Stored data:
+ + + +

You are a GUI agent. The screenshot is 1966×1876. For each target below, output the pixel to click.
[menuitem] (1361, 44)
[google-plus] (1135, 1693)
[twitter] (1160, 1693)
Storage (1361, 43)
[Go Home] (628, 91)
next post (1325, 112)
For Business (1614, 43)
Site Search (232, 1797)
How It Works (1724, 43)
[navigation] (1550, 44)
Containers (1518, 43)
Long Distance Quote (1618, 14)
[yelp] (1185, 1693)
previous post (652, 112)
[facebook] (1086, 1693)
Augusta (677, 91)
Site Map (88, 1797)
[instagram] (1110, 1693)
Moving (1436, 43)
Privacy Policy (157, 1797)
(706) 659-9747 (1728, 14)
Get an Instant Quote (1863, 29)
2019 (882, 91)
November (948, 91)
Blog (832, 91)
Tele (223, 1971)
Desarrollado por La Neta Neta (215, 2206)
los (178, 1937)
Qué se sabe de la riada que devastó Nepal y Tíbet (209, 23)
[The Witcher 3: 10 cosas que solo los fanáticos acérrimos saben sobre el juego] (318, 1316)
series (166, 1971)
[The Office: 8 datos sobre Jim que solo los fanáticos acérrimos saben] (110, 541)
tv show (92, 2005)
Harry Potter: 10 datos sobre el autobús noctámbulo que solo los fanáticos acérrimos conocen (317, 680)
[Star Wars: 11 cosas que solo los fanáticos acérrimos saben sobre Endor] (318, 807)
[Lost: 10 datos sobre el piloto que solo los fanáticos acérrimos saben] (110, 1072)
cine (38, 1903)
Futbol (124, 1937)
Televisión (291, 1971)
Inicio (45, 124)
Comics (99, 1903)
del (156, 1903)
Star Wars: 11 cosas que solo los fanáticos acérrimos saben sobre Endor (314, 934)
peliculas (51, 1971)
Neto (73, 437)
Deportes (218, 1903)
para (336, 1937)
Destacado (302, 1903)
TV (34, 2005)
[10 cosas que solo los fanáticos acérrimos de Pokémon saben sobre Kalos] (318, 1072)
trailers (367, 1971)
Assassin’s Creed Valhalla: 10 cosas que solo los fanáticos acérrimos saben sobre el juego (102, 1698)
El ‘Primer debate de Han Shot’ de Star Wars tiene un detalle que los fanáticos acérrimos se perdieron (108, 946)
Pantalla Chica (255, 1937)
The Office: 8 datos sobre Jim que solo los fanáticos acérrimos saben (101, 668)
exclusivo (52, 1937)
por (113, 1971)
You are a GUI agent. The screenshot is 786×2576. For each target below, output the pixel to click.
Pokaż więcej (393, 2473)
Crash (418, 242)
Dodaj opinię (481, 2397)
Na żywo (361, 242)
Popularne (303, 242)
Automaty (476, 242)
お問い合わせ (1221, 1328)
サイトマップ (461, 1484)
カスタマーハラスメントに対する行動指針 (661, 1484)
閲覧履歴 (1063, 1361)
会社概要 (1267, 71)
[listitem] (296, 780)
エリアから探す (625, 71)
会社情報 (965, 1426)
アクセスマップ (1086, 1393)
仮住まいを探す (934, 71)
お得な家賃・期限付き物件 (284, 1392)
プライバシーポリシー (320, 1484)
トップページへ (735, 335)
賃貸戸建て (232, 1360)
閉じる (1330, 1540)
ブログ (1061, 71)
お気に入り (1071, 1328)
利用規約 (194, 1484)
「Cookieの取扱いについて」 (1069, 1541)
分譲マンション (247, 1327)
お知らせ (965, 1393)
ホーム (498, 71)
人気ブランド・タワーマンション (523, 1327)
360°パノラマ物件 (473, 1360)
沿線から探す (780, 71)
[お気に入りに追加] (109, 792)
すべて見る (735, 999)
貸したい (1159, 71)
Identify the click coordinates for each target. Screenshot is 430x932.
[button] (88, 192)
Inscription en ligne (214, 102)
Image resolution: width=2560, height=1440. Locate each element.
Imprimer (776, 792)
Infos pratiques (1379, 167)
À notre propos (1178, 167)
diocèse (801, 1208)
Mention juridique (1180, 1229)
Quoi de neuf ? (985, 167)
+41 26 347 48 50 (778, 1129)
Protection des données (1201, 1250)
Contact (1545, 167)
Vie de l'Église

+ + + +

◆ ACTIVITY: An exact, complete copy of the lines above from the one with "Deportes (218, 1903)" through the one with "saben (101, 668)" is the whole answer.

◆ RESPONSE BOX:
Deportes (218, 1903)
para (336, 1937)
Destacado (302, 1903)
TV (34, 2005)
[10 cosas que solo los fanáticos acérrimos de Pokémon saben sobre Kalos] (318, 1072)
trailers (367, 1971)
Assassin’s Creed Valhalla: 10 cosas que solo los fanáticos acérrimos saben sobre el juego (102, 1698)
El ‘Primer debate de Han Shot’ de Star Wars tiene un detalle que los fanáticos acérrimos se perdieron (108, 946)
Pantalla Chica (255, 1937)
The Office: 8 datos sobre Jim que solo los fanáticos acérrimos saben (101, 668)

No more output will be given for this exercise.